A court of appeals may also certify questions to the Supreme Court. This procedure was formerly used on occasion but is now rare. The Second Circuit, sitting en banc, attempted to use this procedure in United States v. Penaranda, as a result of the Supreme Court's decision in Blakely v. Washington U.S.C.|28|1254(2), but the Supreme Court dismissed the certificate after resolving the same issue in another case that had come to the Court through the standard procedure. The last instance of the Supreme Court accepting a certificate and answering the questions presented was in 1982.

Appeals court decisions, unlike trial court decisions, are binding precedent. Other courts in that circuit must, from that point forward, follow the appellate court's guidance in similar cases, regardless of whether the trial judge believes that the case should be decided differently.

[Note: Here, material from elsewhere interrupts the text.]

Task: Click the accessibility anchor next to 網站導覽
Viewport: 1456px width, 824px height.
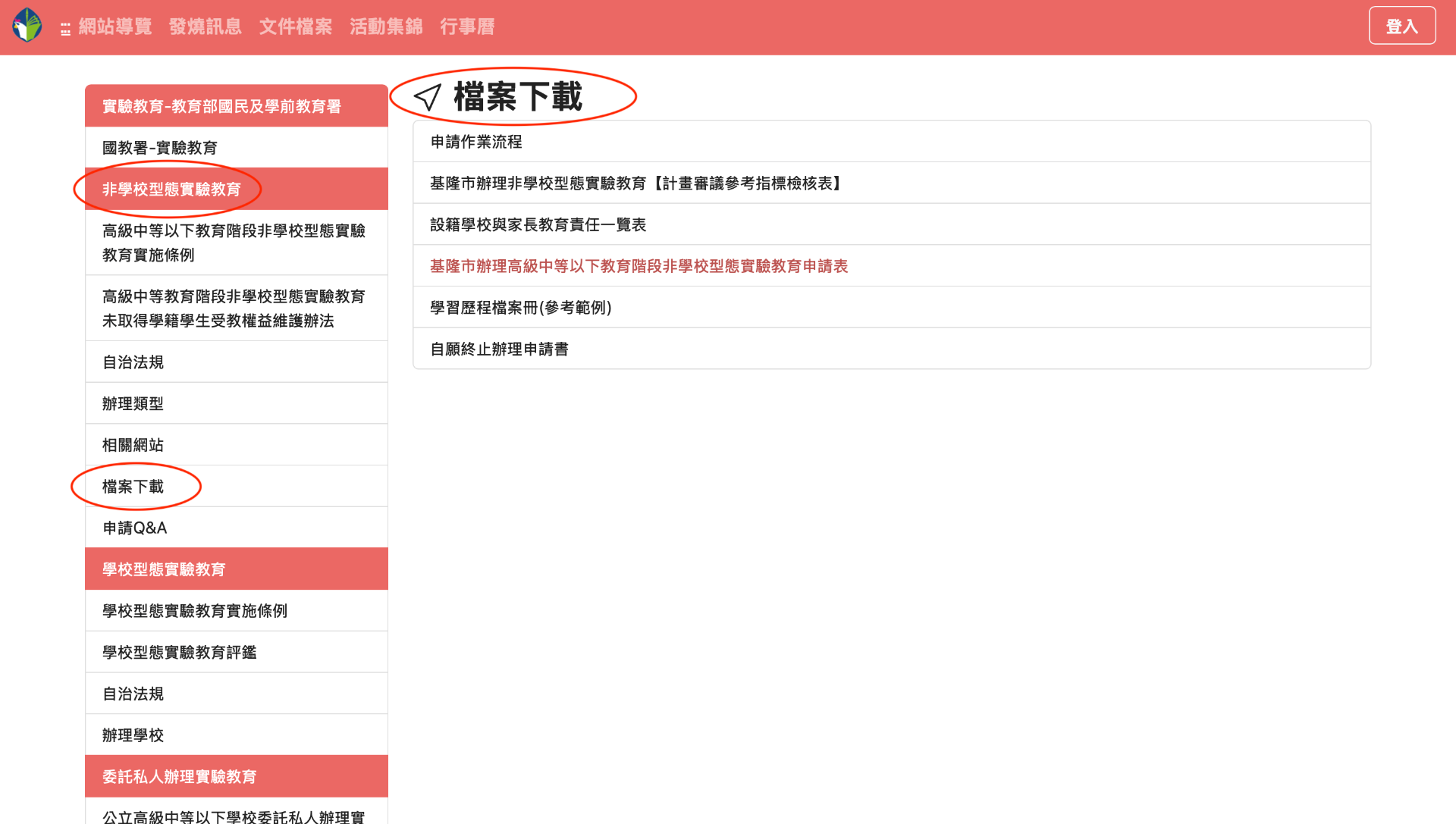Action: coord(65,30)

Laws may change over time, therefore the law that exists at the time of the appeal may differ from the law that existed at the time of the events being disputed by the litigants. A court of appeals applies the law as it exists at the time of the appeal, otherwise it would be handing down decisions that were instantly obsolete, and this would be a waste of resources since such decisions could not be cited as precedent. “[A] court is to apply the law in effect at the time it renders its decision, unless doing so would result in manifest injustice or there is statutory direction or legislative history to the contrary.” Bradley v. Richmond Sch. Bd., 416 U.S. 696, 711-12 (1974). This rule does not, however, apply in criminal cases if the effect would be to create an ex post facto law. [2]

Attorneys

In order to serve as counsel in a case appealed to a circuit court the attorney must be admitted to the bar of that circuit. The United States does not have a separate bar examination for federal practice (except with respect to patent law). Admission to the bar of a circuit court is granted as a matter of course to any attorney who is admitted to practice law in any state of the United States. The attorney submits an application, pays a fee, and takes the oath of admission. Local practice varies as to whether the oath is given in writing or in open court before a judge of the circuit, and most courts of appeals allow the applicant attorney to choose which method he or she prefers.[3]

Caseloads

The number of actions filed in the federal appeals courts grew 5 percent in fiscal year 2008 versus fiscal year 2007 to a total of 61,000 actions filed. Immigration and drug case appeals accounted for the largest growth.[4]

Nomenclature

When the courts of appeals were created in 1891, one was created for each of the nine circuits then existing, and each court was named the “United States Circuit Court of Appeals for the _____ Circuit”. When a court of appeals was created for the District of Columbia in 1893, it was named the “Court of Appeals for the District of Columbia”, and it was renamed to the “United States Court of Appeals for the District of Columbia” in 1934. In 1948, Congress renamed all of the courts of appeals then existing to their current formal names: the court of appeals for each numbered circuit was named the “United States Court of Appeals for the _____ Circuit”, and the “United States Court of Appeals for the District of Columbia” became the “United States Court of Appeals for the District of Columbia Circuit”. The Tenth Circuit was created in 1929 by subdividing the existing Eighth Circuit, and the Eleventh Circuit was created in 1981 by subdividing the existing Fifth Circuit.